Eu tinha tirado Som e Imagem, trabalhei em produção e odiei. Não era vida para mim. Pensei 'bem, tenho contas para pagar, os meus pais não são ricos, preciso de me fazer à vida'. Só que eu odeio que mandem em mim. Não tenho feitio para ser funcionária de alguém. Então decidi ir a uma agência pequenina ao pé de minha casa. Encontrei uma pessoa de 30 e poucos anos que me fez a entrevista e pensei 'afinal isto não é assim tão banha da cobra como eu pensava'. É possível seres uma pessoa normal que vende casas. Tive sorte, as coisas começaram a correr bem desde o início e foi a minha safa porque me permitiu fazer música de uma maneira muito livre. Eu achava que, se fosse para os bares cantar, que ia perder por completo a minha identidade, que ia ganhar vícios na voz. E eu não gosto que façam barulho quando eu estou a cantar. Sou muito narcisista nesse sentido (risos). Decidi ter outro trabalho normal para conseguir fazer música como eu queria.
Porque é que os agentes imobiliários têm má fama em Portugal?
Acho que tem que ver com aquela postura muito antiga de vender o que quer que seja. Isso está completamente ultrapassado.

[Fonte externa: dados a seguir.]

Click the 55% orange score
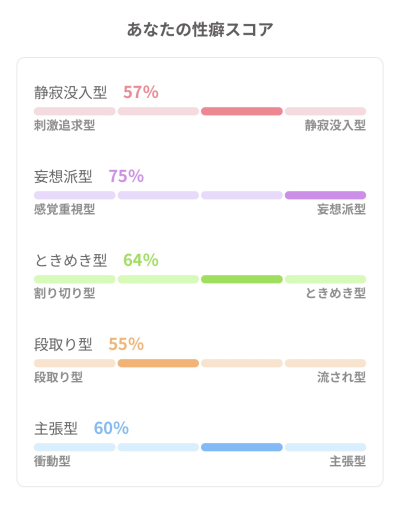 point(126,344)
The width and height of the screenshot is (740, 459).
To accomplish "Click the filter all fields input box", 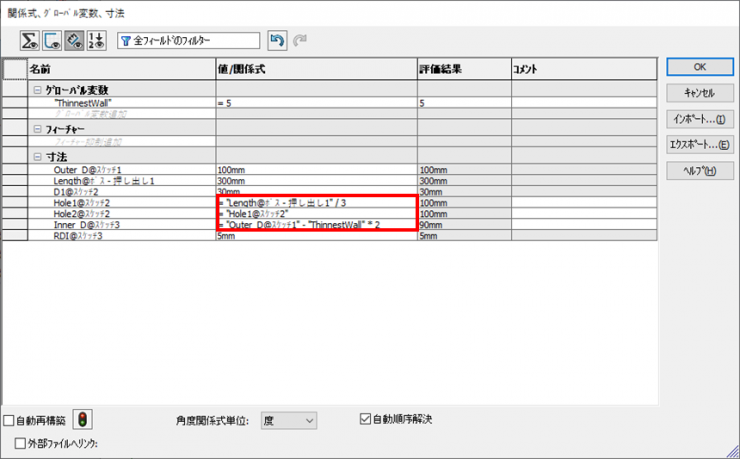I will [x=195, y=41].
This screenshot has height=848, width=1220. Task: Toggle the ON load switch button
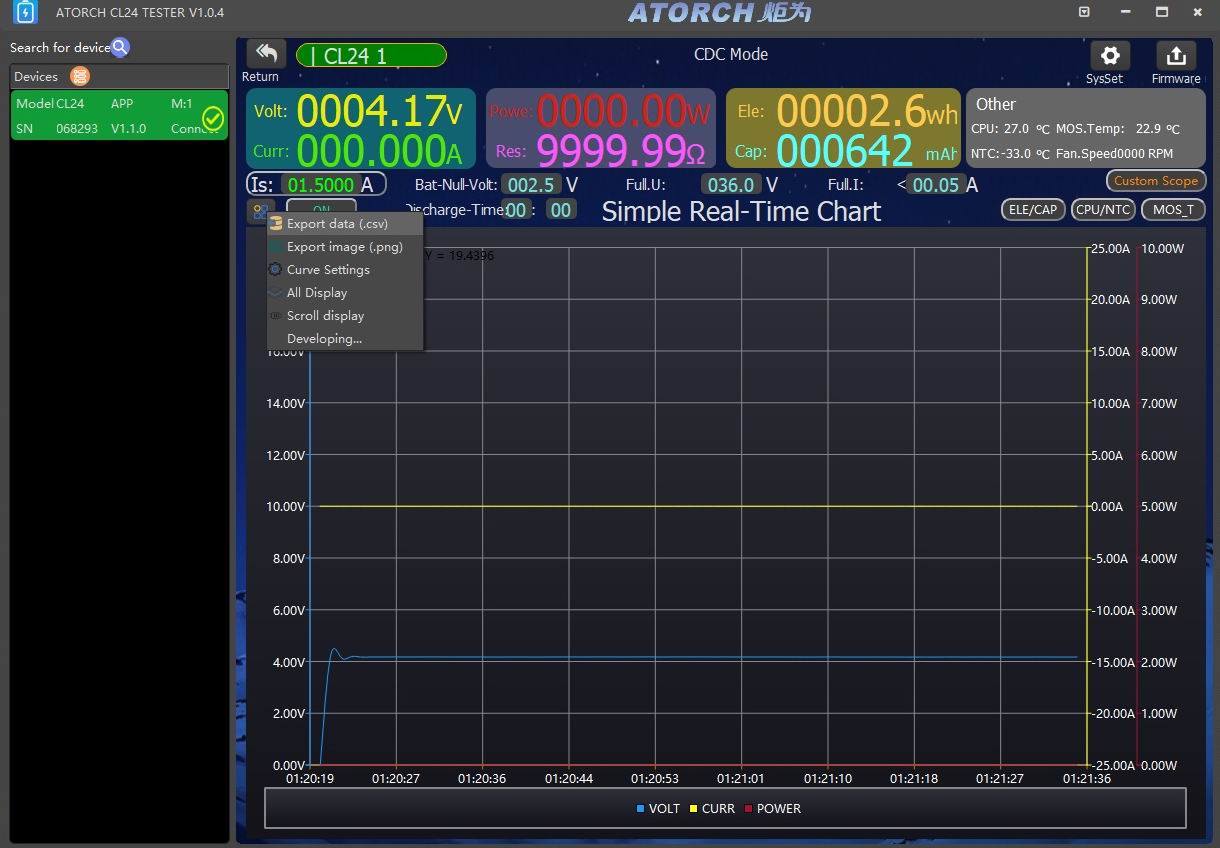click(x=321, y=207)
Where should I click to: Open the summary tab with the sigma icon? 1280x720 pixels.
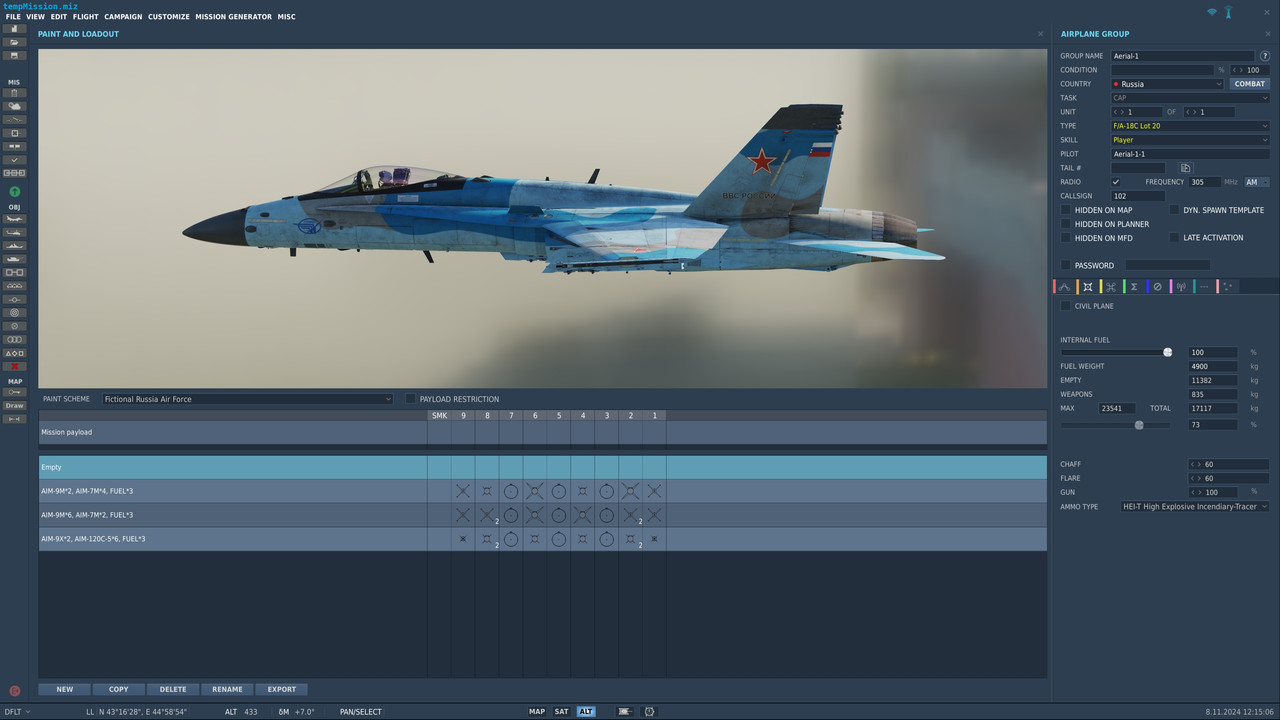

O consultor imobiliário antigo trabalhava muito para si e pouco para um bom serviço ao cliente. E acho que isso com as novas gerações está a mudar.
Quem acha que vai ganhar a Eurovisão?
Eu não acho que seja a Loreen [Suécia] que vai ganhar. Estou entre o miúdo da Finlândia, o Käärijä, as miúdas da Áustria [Teya & Salena], a Espanha [Blanca Paloma] e a miuda da Arménia [Brunette]. Para mim é um desses quatro.
O que é que está a planear para depois da Eurovisão?
Concertos. Já estou a panicar porque tenho de montar o espectáculo e depois tenho o álbum para lançar, lá para outubro. O primeiro concerto será no Junta-te ao Jazz, que acontece entre 19 e 21 de maio no Palácio Baldaya, em Benfica. Vou fazer uma cena de piano e voz, só.